**YOUR INSTRUCTIONS:** Give these lines as a JSON list of strings, one string per line, with blank lines omitted. Include every line.

---------- ENTRIES SHOWN

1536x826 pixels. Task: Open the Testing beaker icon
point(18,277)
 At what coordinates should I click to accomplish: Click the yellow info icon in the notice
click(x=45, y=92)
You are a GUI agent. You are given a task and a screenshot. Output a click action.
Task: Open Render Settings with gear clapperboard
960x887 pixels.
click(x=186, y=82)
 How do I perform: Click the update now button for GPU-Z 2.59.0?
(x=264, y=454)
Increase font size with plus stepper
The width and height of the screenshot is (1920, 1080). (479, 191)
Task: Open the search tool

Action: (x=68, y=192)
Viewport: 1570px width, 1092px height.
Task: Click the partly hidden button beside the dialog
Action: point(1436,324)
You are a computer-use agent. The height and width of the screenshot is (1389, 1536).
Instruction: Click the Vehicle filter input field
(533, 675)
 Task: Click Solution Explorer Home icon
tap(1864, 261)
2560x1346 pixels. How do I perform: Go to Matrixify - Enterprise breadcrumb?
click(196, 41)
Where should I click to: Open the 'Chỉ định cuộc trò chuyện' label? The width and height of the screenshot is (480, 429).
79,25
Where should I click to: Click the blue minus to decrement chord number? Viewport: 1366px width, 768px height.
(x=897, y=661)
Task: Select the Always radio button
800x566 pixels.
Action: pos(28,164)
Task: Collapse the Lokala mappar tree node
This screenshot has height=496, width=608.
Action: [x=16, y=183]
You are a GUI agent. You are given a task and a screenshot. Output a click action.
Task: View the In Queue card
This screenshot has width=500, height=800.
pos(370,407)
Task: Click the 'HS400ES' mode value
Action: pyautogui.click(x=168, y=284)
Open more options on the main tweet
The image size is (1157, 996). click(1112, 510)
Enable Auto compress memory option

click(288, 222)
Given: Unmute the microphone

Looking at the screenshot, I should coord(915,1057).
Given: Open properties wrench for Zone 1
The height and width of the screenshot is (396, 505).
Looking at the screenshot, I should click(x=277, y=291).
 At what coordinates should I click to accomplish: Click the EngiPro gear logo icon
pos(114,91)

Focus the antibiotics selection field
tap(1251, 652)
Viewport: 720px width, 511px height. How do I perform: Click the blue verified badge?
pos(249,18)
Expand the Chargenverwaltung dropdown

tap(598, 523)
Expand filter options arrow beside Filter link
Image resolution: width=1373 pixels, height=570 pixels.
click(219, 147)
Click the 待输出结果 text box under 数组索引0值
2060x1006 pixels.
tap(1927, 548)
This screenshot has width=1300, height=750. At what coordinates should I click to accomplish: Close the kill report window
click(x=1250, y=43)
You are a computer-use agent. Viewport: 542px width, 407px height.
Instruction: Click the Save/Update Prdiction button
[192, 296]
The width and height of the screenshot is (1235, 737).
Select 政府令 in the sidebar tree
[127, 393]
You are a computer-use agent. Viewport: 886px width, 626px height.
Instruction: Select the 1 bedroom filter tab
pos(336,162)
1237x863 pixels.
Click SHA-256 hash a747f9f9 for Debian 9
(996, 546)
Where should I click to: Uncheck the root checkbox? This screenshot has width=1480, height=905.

--------------------

**SOLVED PROBLEM:**
[
  "1536x826 pixels. Task: Open the Testing beaker icon",
  "point(18,277)",
  " At what coordinates should I click to accomplish: Click the yellow info icon in the notice",
  "click(x=45, y=92)",
  "You are a GUI agent. You are given a task and a screenshot. Output a click action.",
  "Task: Open Render Settings with gear clapperboard",
  "960x887 pixels.",
  "click(x=186, y=82)",
  " How do I perform: Click the update now button for GPU-Z 2.59.0?",
  "(x=264, y=454)",
  "Increase font size with plus stepper",
  "The width and height of the screenshot is (1920, 1080). (479, 191)",
  "Task: Open the search tool",
  "Action: (x=68, y=192)",
  "Viewport: 1570px width, 1092px height.",
  "Task: Click the partly hidden button beside the dialog",
  "Action: point(1436,324)",
  "You are a computer-use agent. The height and width of the screenshot is (1389, 1536).",
  "Instruction: Click the Vehicle filter input field",
  "(533, 675)",
  " Task: Click Solution Explorer Home icon",
  "tap(1864, 261)",
  "2560x1346 pixels. How do I perform: Go to Matrixify - Enterprise breadcrumb?",
  "click(196, 41)",
  "Where should I click to: Open the 'Chỉ định cuộc trò chuyện' label? The width and height of the screenshot is (480, 429).",
  "79,25",
  "Where should I click to: Click the blue minus to decrement chord number? Viewport: 1366px width, 768px height.",
  "(x=897, y=661)",
  "Task: Select the Always radio button",
  "800x566 pixels.",
  "Action: pos(28,164)",
  "Task: Collapse the Lokala mappar tree node",
  "This screenshot has height=496, width=608.",
  "Action: [x=16, y=183]",
  "You are a GUI agent. You are given a task and a screenshot. Output a click action.",
  "Task: View the In Queue card",
  "This screenshot has width=500, height=800.",
  "pos(370,407)",
  "Task: Click the 'HS400ES' mode value",
  "Action: pyautogui.click(x=168, y=284)",
  "Open more options on the main tweet",
  "The image size is (1157, 996). click(1112, 510)",
  "Enable Auto compress memory option",
  "click(288, 222)",
  "Given: Unmute the microphone",
  "Looking at the screenshot, I should coord(915,1057).",
  "Given: Open properties wrench for Zone 1",
  "The height and width of the screenshot is (396, 505).",
  "Looking at the screenshot, I should click(x=277, y=291).",
  " At what coordinates should I click to accomplish: Click the EngiPro gear logo icon",
  "pos(114,91)",
  "Focus the antibiotics selection field",
  "tap(1251, 652)",
  "Viewport: 720px width, 511px height. How do I perform: Click the blue verified badge?",
  "pos(249,18)",
  "Expand the Chargenverwaltung dropdown",
  "tap(598, 523)",
  "Expand filter options arrow beside Filter link",
  "Image resolution: width=1373 pixels, height=570 pixels.",
  "click(219, 147)",
  "Click the 待输出结果 text box under 数组索引0值",
  "2060x1006 pixels.",
  "tap(1927, 548)",
  "This screenshot has width=1300, height=750. At what coordinates should I click to accomplish: Close the kill report window",
  "click(x=1250, y=43)",
  "You are a computer-use agent. Viewport: 542px width, 407px height.",
  "Instruction: Click the Save/Update Prdiction button",
  "[192, 296]",
  "The width and height of the screenshot is (1235, 737).",
  "Select 政府令 in the sidebar tree",
  "[127, 393]",
  "You are a computer-use agent. Viewport: 886px width, 626px height.",
  "Instruction: Select the 1 bedroom filter tab",
  "pos(336,162)",
  "1237x863 pixels.",
  "Click SHA-256 hash a747f9f9 for Debian 9",
  "(996, 546)",
  "Where should I click to: Uncheck the root checkbox? This screenshot has width=1480, height=905."
]